August 2023

Bill the dog looking for seal in Mistake Island Harbor, Maine. Photo by Christopher Birch
By Christopher Birch
Bill’s gone.
My wife and I always sail with our dog, Bill, but now he’s gone.
He was our third crew member for over a decade. He sailed with us to Canada and he sailed with us to the Bahamas. In fact, we never sailed our boat without Bill aboard. He weathered storms, savored the shade of the dodger, and delivered joy to beaches. He swam and swam and swam. He was always at my feet when I sat on the starboard settee with my legs up writing for Points East magazine. That’s where I am now, and that’s where Bill is not.
Seals were his obsession. He would search them out, lock eyes with them, and howl a love ballad. The seals proved to be a receptive audience, and they would often stick around. More than entertained, they also seemed to appreciate the curious connection. It’s those eyes they have, so big, so expressive. Bill had the same sort of eyes. Brother from another mother.
Even when there were no seals around, Bill would still look for them. Sometimes he would stand and search in vain for over an hour. Maybe he could smell their presence. Or maybe he was just playing the odds; a hundred percent of the seals you don’t look for go unseen. So you better look.
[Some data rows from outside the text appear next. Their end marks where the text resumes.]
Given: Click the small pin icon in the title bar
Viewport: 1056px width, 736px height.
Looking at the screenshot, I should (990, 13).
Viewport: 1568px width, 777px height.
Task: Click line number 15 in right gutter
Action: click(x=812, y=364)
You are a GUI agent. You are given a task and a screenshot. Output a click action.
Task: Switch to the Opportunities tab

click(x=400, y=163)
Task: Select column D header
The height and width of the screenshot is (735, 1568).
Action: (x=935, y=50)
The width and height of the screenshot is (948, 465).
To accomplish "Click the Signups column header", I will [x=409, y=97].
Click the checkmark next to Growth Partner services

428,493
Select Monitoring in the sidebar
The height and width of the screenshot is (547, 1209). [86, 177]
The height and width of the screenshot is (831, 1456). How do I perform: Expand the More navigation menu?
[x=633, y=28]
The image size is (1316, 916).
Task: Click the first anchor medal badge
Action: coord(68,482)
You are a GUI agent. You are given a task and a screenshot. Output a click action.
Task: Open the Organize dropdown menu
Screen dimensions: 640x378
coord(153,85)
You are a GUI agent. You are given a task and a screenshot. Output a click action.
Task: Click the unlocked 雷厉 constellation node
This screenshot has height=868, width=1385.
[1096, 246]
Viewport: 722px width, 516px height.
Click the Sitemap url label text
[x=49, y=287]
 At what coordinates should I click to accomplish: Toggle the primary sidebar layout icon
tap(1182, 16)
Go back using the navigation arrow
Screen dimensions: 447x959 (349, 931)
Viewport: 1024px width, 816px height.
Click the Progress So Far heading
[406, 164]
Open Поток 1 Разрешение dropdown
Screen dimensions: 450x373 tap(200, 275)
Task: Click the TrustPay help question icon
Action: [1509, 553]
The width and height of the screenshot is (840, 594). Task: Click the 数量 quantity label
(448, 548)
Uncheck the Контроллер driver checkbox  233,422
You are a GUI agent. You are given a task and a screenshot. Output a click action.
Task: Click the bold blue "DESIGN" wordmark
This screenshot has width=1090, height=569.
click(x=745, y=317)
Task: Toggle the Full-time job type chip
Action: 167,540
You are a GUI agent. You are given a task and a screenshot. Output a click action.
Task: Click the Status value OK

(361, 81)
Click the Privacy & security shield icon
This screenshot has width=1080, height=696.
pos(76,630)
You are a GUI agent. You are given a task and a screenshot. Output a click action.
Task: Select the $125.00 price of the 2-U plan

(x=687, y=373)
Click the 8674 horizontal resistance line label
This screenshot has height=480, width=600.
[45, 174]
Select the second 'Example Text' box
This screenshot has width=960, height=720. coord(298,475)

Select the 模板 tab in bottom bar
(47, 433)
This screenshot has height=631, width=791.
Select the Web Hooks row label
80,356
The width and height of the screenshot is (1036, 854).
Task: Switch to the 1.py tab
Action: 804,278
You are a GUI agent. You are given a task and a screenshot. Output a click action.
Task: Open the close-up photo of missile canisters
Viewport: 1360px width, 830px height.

Provincetown is one of the best places for visiting seals. We often anchor in the deep water inside Long Point. Seals love this spot, too, and dozens of mammoth ones are always swimming and bobbing there. Finding them from the deck of our sailboat was Bill’s constant work in this spot. The action kicked into high gear on the dinghy ride to the beach. The 800-pound lively writhers would come calling as we rowed up onto the shallow bank near shore, often swimming directly under us in clear water only four feet deep. Amazing! So close! I’d ship the oars and take hold of the dog who was frantic and quivering with delight. Then we would float there with me holding my dog in my arms and my dog holding the seals in his eyes.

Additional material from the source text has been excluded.